As 1939 approaches, Greene visits Mexico to confirm that Pinkie’s religion is proscribed, along with the wine that is potentially the blood of Christ. He hated the place but found heroism among the persecuted adherents to the faith. In the Prologue to The Lawless Roads, which preceded the remarkable novel The Power and the Glory, Greene relates the Mexican hell to the hell of his boyhood. Evil is eternal. Carter ‘who practised torments with dividers’ (Pinkie too remembers dividers, though it is hard to associate him with geometry lessons), is still around, along with the Judas Wheeler. In the novel, good and evil very curiously interpenetrate. In the antagonism between Carter and Greene, ‘there was an element of reluctant admiration, I believe, on both sides. I admired his ruthlessness, and in an odd way he admired what he wounded in me.’ And so the atheistic lieutenant and the whisky priest are drawn into a sort of empathy through the recognition of opposed rigours. Greene is now ready to make some of the dangerous statements which, in the eyes of simple-minded Catholics, gravely impair his orthodoxy. ‘The greatest saints have been men with more than a normal capacity for evil, and the most vicious men have sometimes narrowly evaded sanctity.’ I should be grateful for some historical examples.

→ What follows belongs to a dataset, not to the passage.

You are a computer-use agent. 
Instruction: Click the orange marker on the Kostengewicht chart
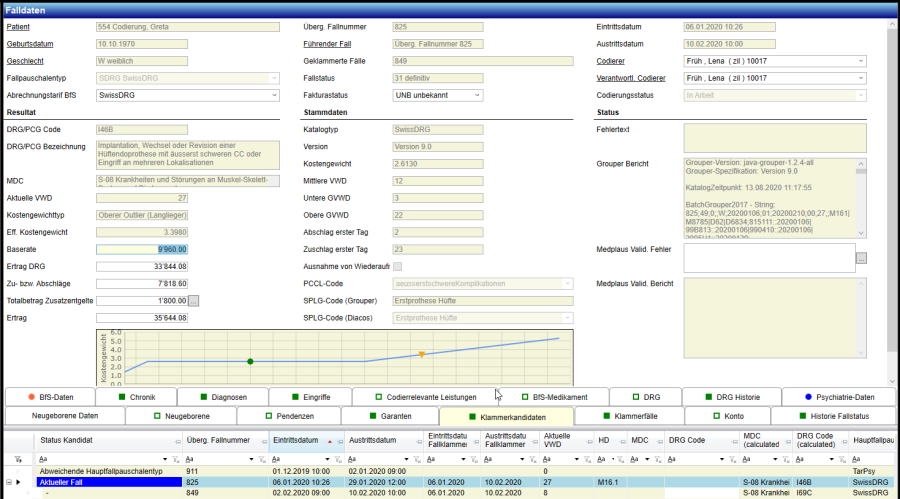coord(422,354)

Greene returned from Mexico fearful of arrest because of the Lord Chief Justice’s vicious moralising over the Shirley Temple case. But he met nothing worse than the shock of ‘the grit of the London afternoon, among the trams, in the long waste of Clapham Road, a Baptist Chapel, Victorian houses falling into decay in their little burial grounds of stone and weed, a coal merchant’s window with some fuel arranged in an iron basket, a gas showroom’. He wondered how a world like this could end in anything but war. The connection is not clear. The contrast between the genteel mass in a Chelsea church and the memory of a Mexican woman dragging herself up the aisle on her knees is all too clear. ‘We do not mortify ourselves. Perhaps we are in need of violence.’ Another dangerous statement. We look forward to many more in the second volume of this exemplary life.
Norman Sherry has done justice to his subject, not an easy one. The second volume cannot be shorter than the first which is very long but not too long. A long life and a triumphant literary career. As for the man within, we need not delude ourselves into thinking that we will ever get the whole truth. A man’s soul is for the gloom of the confessional, not the bright light of biography.